About:
I am Jackson Vanover. I received my Ph.D. in Computer Science from UC Davis where I researched practical tools for testing and tuning numerical code.
Contact:
jacksonvanover [at] gmail [dot] com
DISCUSSED: questionably memory-bound matmuls, warm vs cold caches, Agner Fog's meticulously constructed instruction tables, my trash test system, grad student email listservs
During grad school at UC Davis, I spent a lot of time with students from the various ecology departments who introduced me to a strange and wonderful mailing list called eco-social through which I acquired a desktop tower for dirt cheap. My only goal with such a system was to have a personal machine at my house that I could SSH to for development. It has served its purpose well! In fact, it is the machine I used to perform all of the experiments for the EXCVATE paper.
How fast can this thing execute SGEMM?
To get an idea of what’s possible on this trash test system, let’s benchmark the BLIS implementation of SGEMM and compare its performance to the machine’s roofline model.
We are considering the operation \(C=AB+C\) with \(C \in \mathbb{F}^{m \times n}, A \in \mathbb{F}^{m \times k}, B \in \mathbb{F}^{k \times n}\) where \(\mathbb{F}\) is the set of 32-bit floating-point numbers.
Compiling BLIS: We compile for the sandybridge architecture for which BLIS has a pre-configured multithreaded build.
Spanning shapes and sizes: We run the BLIS implementation of SGEMM spanning different shapes and sizes per the following pseudo code:
int min_dim = 16;
int max_dim = 1024;
for ( int m = min_dim; m < max_dim; m = 2*m ){
for ( int n = min_dim; n < max_dim; n = 2*n ){
for ( int k = min_dim; k < max_dim; k = 2*k ){
...
}
}
}
Measuring performance: For each parameterization of SGEMM, we measure the FLOPs/second using \(\frac{2mnk}{t}\) where \(t\) is the minimum execution time in seconds over 10 executions; this is intended to account for run-to-run performance variability and to exclude any outliers due to cold caches. Subsequent multiplication by \(10^{-9}\) gives us GFLOPs/second.
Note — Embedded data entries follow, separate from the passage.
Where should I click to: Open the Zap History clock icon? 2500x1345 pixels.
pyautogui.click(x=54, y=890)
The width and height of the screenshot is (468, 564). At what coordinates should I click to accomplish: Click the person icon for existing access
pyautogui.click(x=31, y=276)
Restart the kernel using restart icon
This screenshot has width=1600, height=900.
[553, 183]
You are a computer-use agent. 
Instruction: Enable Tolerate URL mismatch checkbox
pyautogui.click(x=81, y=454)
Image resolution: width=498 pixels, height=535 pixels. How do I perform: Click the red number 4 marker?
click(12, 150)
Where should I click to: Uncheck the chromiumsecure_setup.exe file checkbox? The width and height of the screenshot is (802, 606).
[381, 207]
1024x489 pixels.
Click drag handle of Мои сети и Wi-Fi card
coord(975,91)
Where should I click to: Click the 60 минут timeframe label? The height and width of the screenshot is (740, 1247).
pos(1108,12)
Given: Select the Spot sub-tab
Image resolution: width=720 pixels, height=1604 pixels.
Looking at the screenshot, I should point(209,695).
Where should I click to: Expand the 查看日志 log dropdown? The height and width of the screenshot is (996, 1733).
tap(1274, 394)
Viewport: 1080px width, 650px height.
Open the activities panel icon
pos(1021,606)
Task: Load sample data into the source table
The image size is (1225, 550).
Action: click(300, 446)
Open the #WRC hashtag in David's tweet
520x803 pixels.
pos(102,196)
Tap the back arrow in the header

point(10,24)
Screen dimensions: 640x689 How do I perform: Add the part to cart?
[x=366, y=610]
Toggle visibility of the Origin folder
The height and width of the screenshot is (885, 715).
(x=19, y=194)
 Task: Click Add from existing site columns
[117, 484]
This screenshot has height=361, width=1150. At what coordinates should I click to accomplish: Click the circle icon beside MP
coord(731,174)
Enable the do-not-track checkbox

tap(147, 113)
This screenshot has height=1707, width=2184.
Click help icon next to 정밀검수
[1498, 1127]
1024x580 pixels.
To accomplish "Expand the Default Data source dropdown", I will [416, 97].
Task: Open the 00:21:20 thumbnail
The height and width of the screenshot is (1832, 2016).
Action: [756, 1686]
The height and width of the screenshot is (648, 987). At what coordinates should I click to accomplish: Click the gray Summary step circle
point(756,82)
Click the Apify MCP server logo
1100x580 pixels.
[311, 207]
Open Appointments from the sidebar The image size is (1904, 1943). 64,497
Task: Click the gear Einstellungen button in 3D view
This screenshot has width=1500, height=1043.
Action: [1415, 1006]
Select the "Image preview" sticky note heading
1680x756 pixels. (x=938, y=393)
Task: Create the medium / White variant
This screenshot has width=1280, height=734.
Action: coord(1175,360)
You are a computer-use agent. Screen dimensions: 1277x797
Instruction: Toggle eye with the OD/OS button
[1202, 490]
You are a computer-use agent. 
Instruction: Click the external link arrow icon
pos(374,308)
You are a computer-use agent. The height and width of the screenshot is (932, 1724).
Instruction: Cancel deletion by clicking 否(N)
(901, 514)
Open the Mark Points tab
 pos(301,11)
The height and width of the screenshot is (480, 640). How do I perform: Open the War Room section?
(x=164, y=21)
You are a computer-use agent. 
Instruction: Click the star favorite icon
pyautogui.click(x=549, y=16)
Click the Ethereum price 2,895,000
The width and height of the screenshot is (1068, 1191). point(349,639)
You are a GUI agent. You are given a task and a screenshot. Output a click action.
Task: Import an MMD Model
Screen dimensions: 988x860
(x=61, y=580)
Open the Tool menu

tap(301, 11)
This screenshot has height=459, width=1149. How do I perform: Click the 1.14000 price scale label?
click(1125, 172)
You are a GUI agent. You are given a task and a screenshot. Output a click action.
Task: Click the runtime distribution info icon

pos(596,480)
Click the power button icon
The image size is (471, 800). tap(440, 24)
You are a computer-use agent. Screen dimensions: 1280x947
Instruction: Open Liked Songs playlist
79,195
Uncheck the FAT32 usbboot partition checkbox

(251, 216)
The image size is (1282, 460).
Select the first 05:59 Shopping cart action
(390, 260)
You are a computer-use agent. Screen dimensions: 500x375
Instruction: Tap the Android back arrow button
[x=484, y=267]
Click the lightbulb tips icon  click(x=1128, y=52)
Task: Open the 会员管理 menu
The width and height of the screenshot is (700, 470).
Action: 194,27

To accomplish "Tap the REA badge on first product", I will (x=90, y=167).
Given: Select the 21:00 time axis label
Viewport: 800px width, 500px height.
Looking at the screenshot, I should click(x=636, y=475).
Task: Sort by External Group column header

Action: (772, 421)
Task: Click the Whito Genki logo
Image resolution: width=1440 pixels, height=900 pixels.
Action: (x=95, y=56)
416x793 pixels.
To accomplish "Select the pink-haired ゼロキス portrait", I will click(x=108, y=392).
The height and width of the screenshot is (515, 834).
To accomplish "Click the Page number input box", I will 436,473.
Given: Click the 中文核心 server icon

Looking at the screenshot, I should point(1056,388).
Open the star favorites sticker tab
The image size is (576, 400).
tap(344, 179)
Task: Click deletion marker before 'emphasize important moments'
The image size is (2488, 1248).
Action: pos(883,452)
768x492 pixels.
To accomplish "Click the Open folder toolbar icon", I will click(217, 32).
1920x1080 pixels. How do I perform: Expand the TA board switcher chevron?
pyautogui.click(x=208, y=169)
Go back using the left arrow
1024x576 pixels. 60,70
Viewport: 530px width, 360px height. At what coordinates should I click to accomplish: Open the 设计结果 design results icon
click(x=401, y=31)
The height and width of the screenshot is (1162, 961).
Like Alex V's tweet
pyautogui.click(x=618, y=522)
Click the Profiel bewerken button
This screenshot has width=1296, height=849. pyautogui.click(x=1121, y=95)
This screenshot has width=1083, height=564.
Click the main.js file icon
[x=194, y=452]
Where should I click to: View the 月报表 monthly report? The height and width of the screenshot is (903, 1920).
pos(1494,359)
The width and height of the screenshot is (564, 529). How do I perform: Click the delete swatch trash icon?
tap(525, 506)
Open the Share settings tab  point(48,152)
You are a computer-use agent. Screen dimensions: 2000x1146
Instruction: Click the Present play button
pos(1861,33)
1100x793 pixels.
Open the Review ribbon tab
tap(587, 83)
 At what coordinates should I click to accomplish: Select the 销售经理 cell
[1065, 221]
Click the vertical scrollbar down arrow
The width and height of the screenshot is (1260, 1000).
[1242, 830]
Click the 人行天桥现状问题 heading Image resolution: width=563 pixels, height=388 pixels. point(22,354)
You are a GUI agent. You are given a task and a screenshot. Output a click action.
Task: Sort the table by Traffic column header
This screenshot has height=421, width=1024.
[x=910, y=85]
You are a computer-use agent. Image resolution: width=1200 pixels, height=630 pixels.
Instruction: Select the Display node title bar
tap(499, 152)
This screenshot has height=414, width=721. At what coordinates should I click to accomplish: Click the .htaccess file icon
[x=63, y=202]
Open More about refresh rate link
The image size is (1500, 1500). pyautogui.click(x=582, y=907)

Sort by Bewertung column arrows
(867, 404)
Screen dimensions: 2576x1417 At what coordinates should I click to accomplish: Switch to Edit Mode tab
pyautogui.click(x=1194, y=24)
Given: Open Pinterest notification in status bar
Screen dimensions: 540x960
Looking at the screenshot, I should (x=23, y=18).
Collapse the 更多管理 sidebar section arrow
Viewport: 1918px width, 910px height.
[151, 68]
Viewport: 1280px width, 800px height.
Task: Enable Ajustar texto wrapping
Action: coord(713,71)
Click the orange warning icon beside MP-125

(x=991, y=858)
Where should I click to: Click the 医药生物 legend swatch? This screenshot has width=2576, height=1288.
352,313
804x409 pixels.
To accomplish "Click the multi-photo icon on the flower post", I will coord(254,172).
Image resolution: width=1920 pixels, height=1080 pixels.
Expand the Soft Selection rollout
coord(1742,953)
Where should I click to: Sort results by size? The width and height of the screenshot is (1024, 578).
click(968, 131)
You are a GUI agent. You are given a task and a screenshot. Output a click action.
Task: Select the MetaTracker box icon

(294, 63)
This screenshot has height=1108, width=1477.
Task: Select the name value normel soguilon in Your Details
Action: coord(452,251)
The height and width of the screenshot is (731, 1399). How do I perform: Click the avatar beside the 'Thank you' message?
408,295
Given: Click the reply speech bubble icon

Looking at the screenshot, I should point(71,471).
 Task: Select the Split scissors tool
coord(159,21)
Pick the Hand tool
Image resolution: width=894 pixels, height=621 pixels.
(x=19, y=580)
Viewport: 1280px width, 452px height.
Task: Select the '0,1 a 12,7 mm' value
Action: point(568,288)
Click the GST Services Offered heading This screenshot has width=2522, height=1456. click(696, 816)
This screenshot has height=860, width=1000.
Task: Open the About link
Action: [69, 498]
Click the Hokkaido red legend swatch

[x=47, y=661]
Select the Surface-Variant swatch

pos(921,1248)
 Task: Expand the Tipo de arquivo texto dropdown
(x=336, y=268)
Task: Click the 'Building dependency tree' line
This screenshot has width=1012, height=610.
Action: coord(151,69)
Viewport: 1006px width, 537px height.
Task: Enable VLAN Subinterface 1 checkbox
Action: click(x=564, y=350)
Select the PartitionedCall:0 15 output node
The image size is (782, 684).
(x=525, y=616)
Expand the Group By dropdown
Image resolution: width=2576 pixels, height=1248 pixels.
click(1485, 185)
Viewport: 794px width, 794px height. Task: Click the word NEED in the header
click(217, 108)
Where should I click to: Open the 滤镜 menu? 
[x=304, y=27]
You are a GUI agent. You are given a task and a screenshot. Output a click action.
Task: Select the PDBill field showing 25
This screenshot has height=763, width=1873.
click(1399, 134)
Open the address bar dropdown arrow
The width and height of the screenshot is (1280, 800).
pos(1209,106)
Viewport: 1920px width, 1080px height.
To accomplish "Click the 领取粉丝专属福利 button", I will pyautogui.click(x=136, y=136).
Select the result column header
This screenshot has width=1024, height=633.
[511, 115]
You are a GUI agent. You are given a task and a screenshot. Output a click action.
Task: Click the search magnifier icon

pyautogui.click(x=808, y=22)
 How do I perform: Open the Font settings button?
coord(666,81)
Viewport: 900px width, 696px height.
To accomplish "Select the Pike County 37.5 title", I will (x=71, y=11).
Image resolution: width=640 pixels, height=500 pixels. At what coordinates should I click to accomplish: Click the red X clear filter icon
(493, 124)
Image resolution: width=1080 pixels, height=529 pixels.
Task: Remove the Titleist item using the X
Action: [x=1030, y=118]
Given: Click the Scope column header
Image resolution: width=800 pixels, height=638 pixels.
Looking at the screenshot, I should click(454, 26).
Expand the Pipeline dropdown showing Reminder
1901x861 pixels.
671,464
Calculating arithmetic intensity: We calculate arithmetic intensity by dividing the GFLOPS/second measured above by \(4(2mn + mk + kn)\), i.e., \(2mn\) reads/writes of C, \(mk\) reads of A, \(kn\) reads of B, and each element is a 4 byte float.
Initializing the A and B matrices: Elements of A and B are initialized with values drawn from \(U(0,1)\).
Additional Information: To get an idea of how “rectangular” the matmul is, we will also measure the maximum dimension ratio. If m=k=n (all matrices are square), this quantity will be 1. If m=1, k=2, and n=3, this quantity will be 3.
The theoretical peak performance of the i7-3770K processor (measured in GFLOPs/second) can be calculated according to (Processor Frequency in GHz) x (# of Operations per cycle) x (# of Operands per Register) x (# of Physical Cores). The details below come from the output of lscpu and from Agner Fog’s instruction tables.
→Plugging these values in yields a peak GFLOPs/second of 224 or 249.6 with Turbo Boost.
The theoretical peak memory bandwidth (measured in GB/second) can be calculated according to (Memory Bus Width in Bytes) x (Memory Transfer Rate in MT/second) x (# active channels) / 1000. The details below come from the output of dmidecode -t memory:
→Plugging these values in yields a peak memory bandwidth of 21.328 GB/second.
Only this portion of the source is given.